芥川の遺書が発見され、複製が展示されるとの報道に接して
文章を書くのを生業とするのは、作家である。さて、先に発表された芥川賞では、「日本語を母国語としない作家」が誕生している。そんな時代が到来しているのだと、実感した。
さてその文学の世界についてのことだ。今朝の新聞に、「芥川の幻の遺書4通」が発見されたとの報道がある。朝日新聞によると(岡山の場合は朝日の夕刊はなく、統合版である)、既に遺書6通が発見されており、今回新たに妻宛の2通と子どもに宛てた1通と友人の菊池寛に宛てたと思われる1通が発見されたとのことだ。これらは、日本近代文学館に寄贈され、その複製が展示されるとのことだ。
私は、「研究」という名目で、こうした遺書などはもちろんのこと私物(私信など)が公開されることを、いささか疑問に思うものである。売買も然りである。芸能人のプライバシーでも同じように思う。私は、松たか子の私生活を知りたいとは思わない。彼女の主演する舞台などを観られるだけで幸せである。
私は私の死後、私に関することは全て灰に帰すことを願う。恥多き人生を探られることなど、まさに恥の上塗りと思う。
文学者ということで、その日記に至るまでが公開されることは、その人の本意であろうか。私は、津軽の地で太宰治の「芥川賞が欲しい」との悲痛な叫びにも似た手紙を読んだ時、実に悲しくなった。こうしたものは、受け取った方が墓に一緒に持って行って欲しいと願った。

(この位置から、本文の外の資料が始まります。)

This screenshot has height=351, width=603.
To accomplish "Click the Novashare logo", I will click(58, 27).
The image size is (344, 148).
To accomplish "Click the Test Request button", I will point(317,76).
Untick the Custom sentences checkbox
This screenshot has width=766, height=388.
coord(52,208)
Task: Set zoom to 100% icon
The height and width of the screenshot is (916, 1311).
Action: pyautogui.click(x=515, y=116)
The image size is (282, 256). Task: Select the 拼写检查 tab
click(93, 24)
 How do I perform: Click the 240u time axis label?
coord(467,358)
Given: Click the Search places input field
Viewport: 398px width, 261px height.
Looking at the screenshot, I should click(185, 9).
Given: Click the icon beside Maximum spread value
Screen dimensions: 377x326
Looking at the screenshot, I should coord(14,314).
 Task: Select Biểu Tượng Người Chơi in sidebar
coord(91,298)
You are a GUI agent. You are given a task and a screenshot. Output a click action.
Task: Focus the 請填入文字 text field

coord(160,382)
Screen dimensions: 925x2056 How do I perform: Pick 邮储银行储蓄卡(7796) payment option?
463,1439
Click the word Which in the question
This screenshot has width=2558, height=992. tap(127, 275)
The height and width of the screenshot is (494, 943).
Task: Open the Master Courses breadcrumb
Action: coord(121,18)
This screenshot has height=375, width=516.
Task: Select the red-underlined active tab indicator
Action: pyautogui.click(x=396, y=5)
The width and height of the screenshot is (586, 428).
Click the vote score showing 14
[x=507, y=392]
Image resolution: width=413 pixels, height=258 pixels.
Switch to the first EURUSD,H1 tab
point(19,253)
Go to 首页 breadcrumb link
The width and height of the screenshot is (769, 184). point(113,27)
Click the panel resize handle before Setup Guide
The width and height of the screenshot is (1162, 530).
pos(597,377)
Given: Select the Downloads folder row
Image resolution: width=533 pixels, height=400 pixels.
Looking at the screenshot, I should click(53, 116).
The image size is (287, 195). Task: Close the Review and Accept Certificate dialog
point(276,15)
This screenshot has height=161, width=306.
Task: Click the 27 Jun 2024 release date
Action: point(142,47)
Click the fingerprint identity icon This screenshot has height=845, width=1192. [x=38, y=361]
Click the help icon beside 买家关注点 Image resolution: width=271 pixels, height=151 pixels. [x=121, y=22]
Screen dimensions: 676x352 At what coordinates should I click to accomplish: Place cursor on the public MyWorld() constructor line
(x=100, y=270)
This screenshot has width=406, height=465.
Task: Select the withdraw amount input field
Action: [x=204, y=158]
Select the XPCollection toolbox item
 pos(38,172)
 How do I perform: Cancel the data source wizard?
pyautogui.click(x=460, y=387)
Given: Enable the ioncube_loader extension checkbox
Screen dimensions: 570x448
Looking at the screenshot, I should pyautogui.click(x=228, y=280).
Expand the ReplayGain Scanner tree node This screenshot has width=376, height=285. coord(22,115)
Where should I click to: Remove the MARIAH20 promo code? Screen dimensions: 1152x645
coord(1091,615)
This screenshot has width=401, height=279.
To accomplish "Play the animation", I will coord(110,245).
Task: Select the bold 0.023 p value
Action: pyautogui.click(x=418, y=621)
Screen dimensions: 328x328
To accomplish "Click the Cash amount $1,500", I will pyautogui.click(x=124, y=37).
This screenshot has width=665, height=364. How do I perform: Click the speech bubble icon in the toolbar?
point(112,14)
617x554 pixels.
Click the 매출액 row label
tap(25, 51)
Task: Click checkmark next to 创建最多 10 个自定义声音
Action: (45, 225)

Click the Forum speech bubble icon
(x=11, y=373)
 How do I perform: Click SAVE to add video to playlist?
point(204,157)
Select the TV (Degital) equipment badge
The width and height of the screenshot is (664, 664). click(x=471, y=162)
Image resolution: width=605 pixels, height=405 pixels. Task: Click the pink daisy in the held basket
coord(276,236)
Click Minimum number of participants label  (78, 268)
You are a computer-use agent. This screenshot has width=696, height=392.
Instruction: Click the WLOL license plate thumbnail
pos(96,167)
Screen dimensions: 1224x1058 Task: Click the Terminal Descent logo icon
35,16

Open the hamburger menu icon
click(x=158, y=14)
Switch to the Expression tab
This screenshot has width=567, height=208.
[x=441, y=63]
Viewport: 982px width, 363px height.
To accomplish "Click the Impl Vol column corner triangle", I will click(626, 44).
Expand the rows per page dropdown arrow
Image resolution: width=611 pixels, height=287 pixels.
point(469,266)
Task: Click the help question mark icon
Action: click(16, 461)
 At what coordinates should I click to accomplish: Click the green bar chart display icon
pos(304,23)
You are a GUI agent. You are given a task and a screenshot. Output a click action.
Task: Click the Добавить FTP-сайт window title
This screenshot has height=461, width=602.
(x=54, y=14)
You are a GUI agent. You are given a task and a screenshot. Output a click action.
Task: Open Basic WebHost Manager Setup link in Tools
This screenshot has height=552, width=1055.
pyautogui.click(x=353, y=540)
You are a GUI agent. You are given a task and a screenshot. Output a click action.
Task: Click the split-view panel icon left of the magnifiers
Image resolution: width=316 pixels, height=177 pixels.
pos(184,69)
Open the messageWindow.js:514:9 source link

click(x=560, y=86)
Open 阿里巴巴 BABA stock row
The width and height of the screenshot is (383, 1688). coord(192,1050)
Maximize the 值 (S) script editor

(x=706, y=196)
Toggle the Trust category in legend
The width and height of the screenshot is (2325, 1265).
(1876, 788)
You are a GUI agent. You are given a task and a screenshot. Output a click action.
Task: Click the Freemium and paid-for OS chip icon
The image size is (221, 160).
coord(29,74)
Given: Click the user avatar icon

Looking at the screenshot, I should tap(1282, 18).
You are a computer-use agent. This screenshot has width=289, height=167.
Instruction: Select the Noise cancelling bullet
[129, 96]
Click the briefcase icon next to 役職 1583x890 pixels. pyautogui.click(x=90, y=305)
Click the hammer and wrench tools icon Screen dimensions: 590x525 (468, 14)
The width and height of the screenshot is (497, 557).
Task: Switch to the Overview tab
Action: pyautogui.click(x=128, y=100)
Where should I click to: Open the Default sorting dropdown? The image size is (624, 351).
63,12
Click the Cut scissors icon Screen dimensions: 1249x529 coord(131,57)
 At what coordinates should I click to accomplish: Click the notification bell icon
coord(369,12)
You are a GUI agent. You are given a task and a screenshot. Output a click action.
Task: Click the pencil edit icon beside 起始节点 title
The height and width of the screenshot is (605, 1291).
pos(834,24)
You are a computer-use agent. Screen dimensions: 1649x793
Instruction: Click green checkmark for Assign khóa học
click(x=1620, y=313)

作家が書いた作品・文章の背景を知ることで、その作品をより深くできるようになることを否定しない。例えば大江健三郎が、現代文学の名作『個人的な体験』(新潮社刊)について、大江の「しょうがいを持った光くんの誕生」という私生活状の出来事が大きく横たわっていることは明白である。その著書の「バード」と名付けられた主人公が、「しょうがいを持って生まれた子どもを引き受けて生きることを決断するまで」の苦悩が、大江自身の私生活と重ね合わせてとてもよく理解できる。
さりながら、私は大江の手紙を読むことを望まない。その線引きは難しいところではあるが、私信などの売買や展示を制限できないのか、改めて考えて見る時を迎えているのではないかと考えたりもする。
そうは言いながらも、私は芥川龍之介、漱石や志賀直哉を始め、多くの作家の全集を購入しているのだが(いつも書くが、書棚に並んでいることと読んだことは、全く別なのだ)。
「芥川龍之介の新たな遺書が見つかり、その複製が公開される」とのニュースを読んで、そんなことを思った次第だ。